Obey his commands, listen to his voice, and cling to him (Deuteronomy 13:4; NLT).

I cling to you; your strong right hand holds me securely (Psalm 63:8; NLT).


 

Coming out as face blind


Today’s blog speaks directly about how I am dealing with my recently-discovered face blindness. However, I hope it will also speak to other readers who are currently “coming out”, by being honest with others about previously unknown or concealed aspects of  themselves and their lives. The more congruence there is between our inner and outer lives, the more healthy, happy, relaxed and vibrant we will be.

We will speak the truth in love, growing in every way more and more like Christ (Ephesians 4:15; NLT). 

You don’t have to act,
And you don’t have to fake.
You don’t have to ask,
And you don’t have to ache.

Just take a deep breath,
Then speak from your heart.
Come out with the Son,
And make a fresh start.

So, say a brief prayer,
Then speak from your soul:
Come out with the Son,
And he’ll make you whole!

His hands make whole (Job 5:18; NKJV).


 

Face blindness: a message


Despite, or perhaps partly because of, my newly-identified face blindness, I love whoever is in front of me, whether I recognise them or not. Now that I know I am face-blind, today’s blog encapsulates what I want to explain to those whose path I cross.

Acknowledging my face blindness openly, rather than hiding my lack of recognition, or faking recognition, is completely new for me. My hope is that this will make my life a lot less stressful than before.

Meanwhile, I take comfort from the fact that even Mary and the other disciples did not immediately recognise Jesus after his resurrection. God had a plan and a purpose for them, and also has a plan and a purpose for me, though I have no idea what it is. My face blindness is therefore not an accident, and God will bring good out of it for others, and perhaps even for me. As St. Paul writes: “God causes everything to work together for the good of those who love God and are called according to his purpose for them” (Romans 8:28; NLT).

So here is today’s blog…

God kept them from recognizing him (Luke 24:16; NLT). 

Although I cannot recognise
Your face, please know: I care.

No matter who you are, I’d like
To listen, help, or share.

Although I can’t recall your name
I’m ready: fully here –

So I’ll be honest, as I face,
And overcome, my fear.

Speak the truth in love (Ephesians 4:15; NLT).


References

She turned around and saw Jesus standing there; but she did not recognize that it was Jesus (John 20:14; BSB).

Then the two told what had happened on the road, and how they had recognized Jesus in the breaking of the bread (Luke 24:35; BSB).

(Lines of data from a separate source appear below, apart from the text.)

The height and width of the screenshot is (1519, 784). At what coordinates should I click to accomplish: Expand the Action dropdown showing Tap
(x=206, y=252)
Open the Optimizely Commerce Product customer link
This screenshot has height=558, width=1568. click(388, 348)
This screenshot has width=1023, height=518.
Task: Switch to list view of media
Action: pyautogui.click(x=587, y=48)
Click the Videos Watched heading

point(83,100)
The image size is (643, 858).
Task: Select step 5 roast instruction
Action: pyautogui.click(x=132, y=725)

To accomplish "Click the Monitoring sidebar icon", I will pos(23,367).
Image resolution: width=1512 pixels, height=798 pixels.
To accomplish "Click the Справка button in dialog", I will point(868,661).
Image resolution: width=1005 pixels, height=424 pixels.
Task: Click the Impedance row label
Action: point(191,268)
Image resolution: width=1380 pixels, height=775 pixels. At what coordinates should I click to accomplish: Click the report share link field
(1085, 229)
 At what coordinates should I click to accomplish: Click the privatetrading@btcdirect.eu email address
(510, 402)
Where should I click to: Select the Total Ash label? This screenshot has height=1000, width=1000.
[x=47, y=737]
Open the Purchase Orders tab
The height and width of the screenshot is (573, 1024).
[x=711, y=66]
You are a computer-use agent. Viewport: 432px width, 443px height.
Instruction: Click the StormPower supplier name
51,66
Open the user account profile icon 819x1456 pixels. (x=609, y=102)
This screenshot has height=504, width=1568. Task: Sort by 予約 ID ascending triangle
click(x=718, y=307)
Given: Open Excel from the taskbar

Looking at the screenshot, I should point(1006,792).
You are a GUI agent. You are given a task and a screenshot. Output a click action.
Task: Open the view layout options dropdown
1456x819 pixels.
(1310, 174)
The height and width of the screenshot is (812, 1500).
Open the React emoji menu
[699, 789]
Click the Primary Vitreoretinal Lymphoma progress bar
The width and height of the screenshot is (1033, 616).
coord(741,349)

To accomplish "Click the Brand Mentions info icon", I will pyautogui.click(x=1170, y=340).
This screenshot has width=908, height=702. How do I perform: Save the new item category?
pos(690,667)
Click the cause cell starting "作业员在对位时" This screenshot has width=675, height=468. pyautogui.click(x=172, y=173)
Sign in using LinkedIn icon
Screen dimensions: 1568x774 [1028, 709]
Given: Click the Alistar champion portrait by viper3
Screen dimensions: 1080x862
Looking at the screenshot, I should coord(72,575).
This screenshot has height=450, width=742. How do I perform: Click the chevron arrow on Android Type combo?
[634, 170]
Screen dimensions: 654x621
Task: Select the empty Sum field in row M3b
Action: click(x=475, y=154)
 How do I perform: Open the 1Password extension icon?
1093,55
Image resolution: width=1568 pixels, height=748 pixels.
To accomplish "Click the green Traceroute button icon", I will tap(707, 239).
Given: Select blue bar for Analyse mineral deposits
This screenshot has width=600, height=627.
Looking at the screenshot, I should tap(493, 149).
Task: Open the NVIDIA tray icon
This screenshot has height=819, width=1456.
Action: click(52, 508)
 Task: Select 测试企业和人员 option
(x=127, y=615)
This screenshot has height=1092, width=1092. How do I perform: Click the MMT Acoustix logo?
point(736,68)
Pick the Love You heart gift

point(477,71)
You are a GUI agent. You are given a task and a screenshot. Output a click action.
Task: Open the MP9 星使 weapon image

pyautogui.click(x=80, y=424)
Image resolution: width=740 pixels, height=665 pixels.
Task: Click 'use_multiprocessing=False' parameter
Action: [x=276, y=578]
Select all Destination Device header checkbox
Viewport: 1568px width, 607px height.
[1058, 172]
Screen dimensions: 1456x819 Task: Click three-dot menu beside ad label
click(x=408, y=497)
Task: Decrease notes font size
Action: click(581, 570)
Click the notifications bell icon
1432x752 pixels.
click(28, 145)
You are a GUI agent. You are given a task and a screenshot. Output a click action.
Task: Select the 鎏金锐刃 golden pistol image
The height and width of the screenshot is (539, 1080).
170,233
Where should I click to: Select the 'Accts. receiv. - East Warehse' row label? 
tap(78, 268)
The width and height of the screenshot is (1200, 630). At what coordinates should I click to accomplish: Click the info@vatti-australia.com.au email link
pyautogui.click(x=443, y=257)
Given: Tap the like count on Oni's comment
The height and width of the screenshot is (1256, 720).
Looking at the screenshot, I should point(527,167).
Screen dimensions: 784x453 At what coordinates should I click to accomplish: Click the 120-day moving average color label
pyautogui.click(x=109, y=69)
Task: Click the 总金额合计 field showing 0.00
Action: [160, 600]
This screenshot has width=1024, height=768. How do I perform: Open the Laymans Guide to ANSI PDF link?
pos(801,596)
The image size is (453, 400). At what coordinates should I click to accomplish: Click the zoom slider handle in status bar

Christ is all, and is in all (Colossians 3:11; NIV).

The King will reply, “Truly I tell you, whatever you did for one of the least of these brothers and sisters of mine, you did for me” (Matthew 25:40; NIV).

Love your neighbor as yourself (Leviticus 19:18; NKJV).

Love the stranger (Deuteronomy 10:19; NKJV).

Show love to foreigners (Deuteronomy 10:19; NLT).

Love your enemies (Matthew 5:44; NLT).